## SUPPLIED DATA
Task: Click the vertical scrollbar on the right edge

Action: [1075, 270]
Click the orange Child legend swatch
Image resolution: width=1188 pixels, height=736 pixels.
==
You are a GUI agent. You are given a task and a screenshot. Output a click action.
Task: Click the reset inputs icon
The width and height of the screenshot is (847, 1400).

## THE TASK
Using the entries above, work out the number of lines that hold the word "screenshot" and write it with no other words.

## EXERCISE RESULT
2